--- Source text Enclosed Below ---
Seoul’s commitment to conventional precision missiles is such that it is the only non-nuclear state to possess submarine-launched ballistic missiles.
Having successfully pressed the U.S. to lift missile payload limits on its indigenous ballistic and cruise missile force, South Korea is also engaged in building out its conventional counterforce capabilities, including plans to directly target Kim Jong Un. Seoul’s commitment to conventional precision missiles is such that it is the only non-nuclear state to possess submarine-launched ballistic missiles. These posturing decisions pose increasingly credible escalatory threats to North Korean subconventional provocations, while strengthening its freedom to conduct such operations independent from U.S. joint military structures. Analysts warn that South Korean responses using these platforms can elevate the risk of a general war with North Korea, with uncontrollable escalation outcomes. The idea that subconventional stability can be attained through threatening to strike at higher conventional and, potentially, nuclear levels has been undercut by South Asia’s record of results in pursuing exactly this same approach.
--- End of Enclosed Source text ---
Exercises to complete:
a) According to the passage on South Korea's missiles, what kind of missile does South Korea possess as the only non-nuclear state to do so?
b) Please list every country or region named in the passage on South Korea's missiles, treating Seoul as South Korea.
c) Carry on the passage on South Korea's missiles, starting after its final sentence.
--- Supplied data Enclosed Below ---
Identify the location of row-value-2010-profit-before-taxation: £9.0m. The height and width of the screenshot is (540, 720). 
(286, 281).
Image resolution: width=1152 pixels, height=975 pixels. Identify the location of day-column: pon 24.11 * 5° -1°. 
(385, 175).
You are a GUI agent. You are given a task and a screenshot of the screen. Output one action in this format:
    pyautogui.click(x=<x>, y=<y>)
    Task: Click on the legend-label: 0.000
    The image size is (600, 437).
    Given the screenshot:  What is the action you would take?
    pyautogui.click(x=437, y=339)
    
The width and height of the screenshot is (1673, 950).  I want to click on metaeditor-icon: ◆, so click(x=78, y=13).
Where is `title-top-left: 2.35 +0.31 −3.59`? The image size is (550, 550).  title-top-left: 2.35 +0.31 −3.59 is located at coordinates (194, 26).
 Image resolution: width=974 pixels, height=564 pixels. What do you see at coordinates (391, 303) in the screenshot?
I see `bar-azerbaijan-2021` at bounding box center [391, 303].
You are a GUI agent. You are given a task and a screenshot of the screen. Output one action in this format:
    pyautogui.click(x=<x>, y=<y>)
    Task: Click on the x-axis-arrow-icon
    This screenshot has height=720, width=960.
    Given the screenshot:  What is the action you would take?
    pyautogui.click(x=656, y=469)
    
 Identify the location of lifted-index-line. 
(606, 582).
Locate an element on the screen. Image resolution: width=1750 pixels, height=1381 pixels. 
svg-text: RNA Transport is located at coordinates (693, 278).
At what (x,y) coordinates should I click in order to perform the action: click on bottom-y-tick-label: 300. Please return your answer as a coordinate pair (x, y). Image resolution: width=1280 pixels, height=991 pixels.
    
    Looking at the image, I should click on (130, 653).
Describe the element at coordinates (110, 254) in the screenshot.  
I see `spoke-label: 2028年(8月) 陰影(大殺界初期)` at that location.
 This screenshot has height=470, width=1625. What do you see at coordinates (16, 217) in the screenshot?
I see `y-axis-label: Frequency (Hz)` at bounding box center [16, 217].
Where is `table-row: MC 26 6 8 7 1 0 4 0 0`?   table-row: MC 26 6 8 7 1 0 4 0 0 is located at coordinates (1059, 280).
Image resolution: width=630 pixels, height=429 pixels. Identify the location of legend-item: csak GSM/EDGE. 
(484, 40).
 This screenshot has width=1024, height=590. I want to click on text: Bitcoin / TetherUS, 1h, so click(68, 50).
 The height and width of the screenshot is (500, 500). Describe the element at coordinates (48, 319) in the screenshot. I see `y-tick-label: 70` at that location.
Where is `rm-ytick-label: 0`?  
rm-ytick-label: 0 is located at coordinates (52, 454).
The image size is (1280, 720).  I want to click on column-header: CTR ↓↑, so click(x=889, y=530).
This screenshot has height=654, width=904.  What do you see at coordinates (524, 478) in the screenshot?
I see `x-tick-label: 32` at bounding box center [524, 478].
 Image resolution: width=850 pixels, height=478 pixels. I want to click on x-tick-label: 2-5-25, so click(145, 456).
--- End of Enclosed Supplied data ---
Results in order:
a) Submarine-launched ballistic missiles.

b) South Korea, the United States, North Korea, South Asia

c)
As South Korea contemplates its options, there are further lessons from South Asia it can study. Stimson Center research has shown that Indian leaders can, and do, “select” which provocations should be treated as “crises” with an Indian military response. Following India’s March 2022 accidental cruise missile launch into Pakistan territory, Islamabad demonstrated military forbearance, and only issued diplomatic criticisms. Cases like these highlight that not every subconventional provocation mandates an armed reaction. While this point may appear obvious, the new precision-strike weapons entering Seoul’s arsenal will give its policymakers new temptations to act using its increasingly credible limited military options.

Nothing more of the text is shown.